# **Data Collection Notebook**

### Objectives

* downlaod dataset from Kaggle
* clean downloaded dataset
* save data downloaded from Kaggle in the dataset directory, inputs/dataset

### Inputs

* Kaggle JSON file - authentication token

### Outputs

* Generate Dataset: inputs/datasets/collection/mildew-dataset 

### Additional Comments

* The client provided the data under an NDA (non-disclosure agreement), therefore the data will only be shared with professionals that are officially involved in the project.

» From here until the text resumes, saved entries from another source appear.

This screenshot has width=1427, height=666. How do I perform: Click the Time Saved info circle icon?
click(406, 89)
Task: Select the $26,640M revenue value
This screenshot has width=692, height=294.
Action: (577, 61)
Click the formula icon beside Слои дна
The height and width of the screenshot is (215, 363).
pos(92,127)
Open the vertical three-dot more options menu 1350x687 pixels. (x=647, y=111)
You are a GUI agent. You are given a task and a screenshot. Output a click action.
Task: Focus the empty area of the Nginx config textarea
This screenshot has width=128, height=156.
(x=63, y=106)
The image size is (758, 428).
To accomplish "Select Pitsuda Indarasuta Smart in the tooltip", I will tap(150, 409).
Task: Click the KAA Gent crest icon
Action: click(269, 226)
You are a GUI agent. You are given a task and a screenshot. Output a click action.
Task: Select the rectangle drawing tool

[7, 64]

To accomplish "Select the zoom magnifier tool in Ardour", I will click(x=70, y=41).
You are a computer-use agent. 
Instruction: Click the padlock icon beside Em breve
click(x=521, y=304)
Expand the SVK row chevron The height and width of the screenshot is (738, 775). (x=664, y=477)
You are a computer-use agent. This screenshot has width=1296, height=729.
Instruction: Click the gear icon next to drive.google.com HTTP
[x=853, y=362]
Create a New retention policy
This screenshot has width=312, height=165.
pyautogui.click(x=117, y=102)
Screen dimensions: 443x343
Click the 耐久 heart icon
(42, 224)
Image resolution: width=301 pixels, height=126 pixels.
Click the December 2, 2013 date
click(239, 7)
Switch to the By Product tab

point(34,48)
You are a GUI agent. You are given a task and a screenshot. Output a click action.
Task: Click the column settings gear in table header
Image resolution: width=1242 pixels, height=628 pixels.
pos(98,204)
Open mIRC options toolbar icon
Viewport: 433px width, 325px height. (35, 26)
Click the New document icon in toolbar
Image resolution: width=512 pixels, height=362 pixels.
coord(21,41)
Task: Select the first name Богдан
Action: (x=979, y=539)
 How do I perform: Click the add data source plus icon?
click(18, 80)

### Insights | Conclusions
* text here if any

---

## Import packages

In [1]:
import numpy
import os

## Change working directory

We need to change the working directory from its current folder to its parent folder
* We access the current directory with os.getcwd()

In [2]:
current_dir = os.getcwd()
current_dir

'/workspace/mildew-detection/jupyter_notebooks'

set the parent of the current directory the new current directory
* os.path.dirname() gets the parent directory
* os.chir() defines the new current directory

In [3]:
os.chdir(os.path.dirname(current_dir))
print("A new current directory has been set")

A new current directory has been set


Confirm the new current directory

In [4]:
current_dir = os.getcwd()
current_dir

'/workspace/mildew-detection'

## Fetch data from Kaggle

Install kaggle to fetch data

In [5]:
# install kaggle package
! pip install kaggle

Collecting kaggle
  Downloading kaggle-1.5.12.tar.gz (58 kB)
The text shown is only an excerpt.